What you should do:
All of the data that follows should be output again without any alteration.

Stored data

■ ■ ■ ■ ■

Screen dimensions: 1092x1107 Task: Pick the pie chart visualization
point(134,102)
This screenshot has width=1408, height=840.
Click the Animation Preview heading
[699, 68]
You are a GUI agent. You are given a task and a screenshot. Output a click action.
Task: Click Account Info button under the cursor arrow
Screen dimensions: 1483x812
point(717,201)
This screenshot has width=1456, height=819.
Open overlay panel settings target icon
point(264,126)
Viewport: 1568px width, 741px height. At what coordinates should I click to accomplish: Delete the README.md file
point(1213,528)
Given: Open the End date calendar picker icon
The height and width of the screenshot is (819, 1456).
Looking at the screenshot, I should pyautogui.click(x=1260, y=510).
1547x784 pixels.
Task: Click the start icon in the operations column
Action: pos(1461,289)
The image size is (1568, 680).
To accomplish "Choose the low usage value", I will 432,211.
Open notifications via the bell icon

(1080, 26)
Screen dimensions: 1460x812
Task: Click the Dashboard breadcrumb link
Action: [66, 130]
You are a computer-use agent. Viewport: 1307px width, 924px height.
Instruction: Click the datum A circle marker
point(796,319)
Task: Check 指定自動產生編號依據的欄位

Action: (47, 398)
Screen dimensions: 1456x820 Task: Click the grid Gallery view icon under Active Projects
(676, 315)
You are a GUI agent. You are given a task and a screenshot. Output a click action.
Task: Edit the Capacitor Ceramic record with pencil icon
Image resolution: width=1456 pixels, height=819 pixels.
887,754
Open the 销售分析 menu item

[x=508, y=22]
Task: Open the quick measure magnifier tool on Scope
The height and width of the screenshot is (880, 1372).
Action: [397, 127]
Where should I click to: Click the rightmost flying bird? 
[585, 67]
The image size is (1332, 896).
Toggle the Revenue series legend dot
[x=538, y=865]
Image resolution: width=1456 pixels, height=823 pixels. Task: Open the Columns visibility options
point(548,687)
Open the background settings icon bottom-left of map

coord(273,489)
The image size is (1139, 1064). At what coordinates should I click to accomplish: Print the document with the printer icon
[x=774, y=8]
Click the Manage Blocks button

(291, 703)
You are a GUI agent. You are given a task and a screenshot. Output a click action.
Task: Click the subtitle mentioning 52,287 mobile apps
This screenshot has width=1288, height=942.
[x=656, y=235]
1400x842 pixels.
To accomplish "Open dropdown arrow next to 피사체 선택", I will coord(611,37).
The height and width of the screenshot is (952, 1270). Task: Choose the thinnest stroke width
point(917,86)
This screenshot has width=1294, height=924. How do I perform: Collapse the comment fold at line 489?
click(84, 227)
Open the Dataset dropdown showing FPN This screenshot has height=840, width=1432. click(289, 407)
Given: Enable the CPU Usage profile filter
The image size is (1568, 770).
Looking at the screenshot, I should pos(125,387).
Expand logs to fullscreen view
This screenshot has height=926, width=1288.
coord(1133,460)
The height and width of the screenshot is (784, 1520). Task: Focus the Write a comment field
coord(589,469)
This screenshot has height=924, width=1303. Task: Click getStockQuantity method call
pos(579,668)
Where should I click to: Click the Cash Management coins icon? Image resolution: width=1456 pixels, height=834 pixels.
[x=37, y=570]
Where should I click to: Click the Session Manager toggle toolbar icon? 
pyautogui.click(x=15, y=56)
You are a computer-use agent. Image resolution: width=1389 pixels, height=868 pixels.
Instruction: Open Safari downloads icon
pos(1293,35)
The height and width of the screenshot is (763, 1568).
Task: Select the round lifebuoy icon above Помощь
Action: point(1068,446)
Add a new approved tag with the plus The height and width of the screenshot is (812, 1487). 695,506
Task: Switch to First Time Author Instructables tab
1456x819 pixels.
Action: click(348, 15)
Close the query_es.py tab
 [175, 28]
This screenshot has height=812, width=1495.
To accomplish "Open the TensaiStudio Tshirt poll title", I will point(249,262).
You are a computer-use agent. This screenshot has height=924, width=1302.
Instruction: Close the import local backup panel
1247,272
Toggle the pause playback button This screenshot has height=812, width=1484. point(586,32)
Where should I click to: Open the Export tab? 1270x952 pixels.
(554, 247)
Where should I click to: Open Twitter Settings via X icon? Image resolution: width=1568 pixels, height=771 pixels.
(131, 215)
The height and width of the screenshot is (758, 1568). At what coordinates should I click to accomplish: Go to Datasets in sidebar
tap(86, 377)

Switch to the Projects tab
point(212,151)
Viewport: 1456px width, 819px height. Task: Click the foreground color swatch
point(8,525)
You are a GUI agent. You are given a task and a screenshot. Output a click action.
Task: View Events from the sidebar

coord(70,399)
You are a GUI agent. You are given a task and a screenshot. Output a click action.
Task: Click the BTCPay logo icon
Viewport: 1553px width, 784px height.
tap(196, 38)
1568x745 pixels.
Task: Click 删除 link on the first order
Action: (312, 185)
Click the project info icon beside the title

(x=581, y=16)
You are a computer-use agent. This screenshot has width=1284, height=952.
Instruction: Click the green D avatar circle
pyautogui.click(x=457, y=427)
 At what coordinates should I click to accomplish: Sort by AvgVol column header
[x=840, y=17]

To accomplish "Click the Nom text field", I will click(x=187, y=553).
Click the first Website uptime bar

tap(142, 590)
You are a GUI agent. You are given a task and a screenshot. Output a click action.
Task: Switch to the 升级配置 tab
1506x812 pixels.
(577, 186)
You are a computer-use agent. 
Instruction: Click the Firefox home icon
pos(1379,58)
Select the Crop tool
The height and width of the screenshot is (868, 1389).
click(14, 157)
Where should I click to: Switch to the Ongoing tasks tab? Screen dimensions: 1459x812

■ ■ ■ ■ ■

Result:
Screen dimensions: 1092x1107 Task: Pick the pie chart visualization
point(134,102)
This screenshot has width=1408, height=840.
Click the Animation Preview heading
[699, 68]
You are a GUI agent. You are given a task and a screenshot. Output a click action.
Task: Click Account Info button under the cursor arrow
Screen dimensions: 1483x812
point(717,201)
This screenshot has width=1456, height=819.
Open overlay panel settings target icon
point(264,126)
Viewport: 1568px width, 741px height. At what coordinates should I click to accomplish: Delete the README.md file
point(1213,528)
Given: Open the End date calendar picker icon
The height and width of the screenshot is (819, 1456).
Looking at the screenshot, I should pyautogui.click(x=1260, y=510).
1547x784 pixels.
Task: Click the start icon in the operations column
Action: pos(1461,289)
The image size is (1568, 680).
To accomplish "Choose the low usage value", I will 432,211.
Open notifications via the bell icon

(1080, 26)
Screen dimensions: 1460x812
Task: Click the Dashboard breadcrumb link
Action: [66, 130]
You are a computer-use agent. Viewport: 1307px width, 924px height.
Instruction: Click the datum A circle marker
point(796,319)
Task: Check 指定自動產生編號依據的欄位

Action: (47, 398)
Screen dimensions: 1456x820 Task: Click the grid Gallery view icon under Active Projects
(676, 315)
You are a GUI agent. You are given a task and a screenshot. Output a click action.
Task: Edit the Capacitor Ceramic record with pencil icon
Image resolution: width=1456 pixels, height=819 pixels.
887,754
Open the 销售分析 menu item

[x=508, y=22]
Task: Open the quick measure magnifier tool on Scope
The height and width of the screenshot is (880, 1372).
Action: [397, 127]
Where should I click to: Click the rightmost flying bird? 
[585, 67]
The image size is (1332, 896).
Toggle the Revenue series legend dot
[x=538, y=865]
Image resolution: width=1456 pixels, height=823 pixels. Task: Open the Columns visibility options
point(548,687)
Open the background settings icon bottom-left of map

coord(273,489)
The image size is (1139, 1064). At what coordinates should I click to accomplish: Print the document with the printer icon
[x=774, y=8]
Click the Manage Blocks button

(291, 703)
You are a GUI agent. You are given a task and a screenshot. Output a click action.
Task: Click the subtitle mentioning 52,287 mobile apps
This screenshot has width=1288, height=942.
[x=656, y=235]
1400x842 pixels.
To accomplish "Open dropdown arrow next to 피사체 선택", I will coord(611,37).
The height and width of the screenshot is (952, 1270). Task: Choose the thinnest stroke width
point(917,86)
This screenshot has width=1294, height=924. How do I perform: Collapse the comment fold at line 489?
click(84, 227)
Open the Dataset dropdown showing FPN This screenshot has height=840, width=1432. click(289, 407)
Given: Enable the CPU Usage profile filter
The image size is (1568, 770).
Looking at the screenshot, I should pos(125,387).
Expand logs to fullscreen view
This screenshot has height=926, width=1288.
coord(1133,460)
The height and width of the screenshot is (784, 1520). Task: Focus the Write a comment field
coord(589,469)
This screenshot has height=924, width=1303. Task: Click getStockQuantity method call
pos(579,668)
Where should I click to: Click the Cash Management coins icon? Image resolution: width=1456 pixels, height=834 pixels.
[x=37, y=570]
Where should I click to: Click the Session Manager toggle toolbar icon? 
pyautogui.click(x=15, y=56)
You are a computer-use agent. Image resolution: width=1389 pixels, height=868 pixels.
Instruction: Open Safari downloads icon
pos(1293,35)
The height and width of the screenshot is (763, 1568).
Task: Select the round lifebuoy icon above Помощь
Action: point(1068,446)
Add a new approved tag with the plus The height and width of the screenshot is (812, 1487). 695,506
Task: Switch to First Time Author Instructables tab
1456x819 pixels.
Action: click(348, 15)
Close the query_es.py tab
 [175, 28]
This screenshot has height=812, width=1495.
To accomplish "Open the TensaiStudio Tshirt poll title", I will point(249,262).
You are a computer-use agent. This screenshot has height=924, width=1302.
Instruction: Close the import local backup panel
1247,272
Toggle the pause playback button This screenshot has height=812, width=1484. point(586,32)
Where should I click to: Open the Export tab? 1270x952 pixels.
(554, 247)
Where should I click to: Open Twitter Settings via X icon? Image resolution: width=1568 pixels, height=771 pixels.
(131, 215)
The height and width of the screenshot is (758, 1568). At what coordinates should I click to accomplish: Go to Datasets in sidebar
tap(86, 377)

Switch to the Projects tab
point(212,151)
Viewport: 1456px width, 819px height. Task: Click the foreground color swatch
point(8,525)
You are a GUI agent. You are given a task and a screenshot. Output a click action.
Task: View Events from the sidebar

coord(70,399)
You are a GUI agent. You are given a task and a screenshot. Output a click action.
Task: Click the BTCPay logo icon
Viewport: 1553px width, 784px height.
tap(196, 38)
1568x745 pixels.
Task: Click 删除 link on the first order
Action: (312, 185)
Click the project info icon beside the title

(x=581, y=16)
You are a computer-use agent. This screenshot has width=1284, height=952.
Instruction: Click the green D avatar circle
pyautogui.click(x=457, y=427)
 At what coordinates should I click to accomplish: Sort by AvgVol column header
[x=840, y=17]

To accomplish "Click the Nom text field", I will click(x=187, y=553).
Click the first Website uptime bar

tap(142, 590)
You are a GUI agent. You are given a task and a screenshot. Output a click action.
Task: Switch to the 升级配置 tab
1506x812 pixels.
(577, 186)
You are a computer-use agent. 
Instruction: Click the Firefox home icon
pos(1379,58)
Select the Crop tool
The height and width of the screenshot is (868, 1389).
click(14, 157)
Where should I click to: Switch to the Ongoing tasks tab? Screen dimensions: 1459x812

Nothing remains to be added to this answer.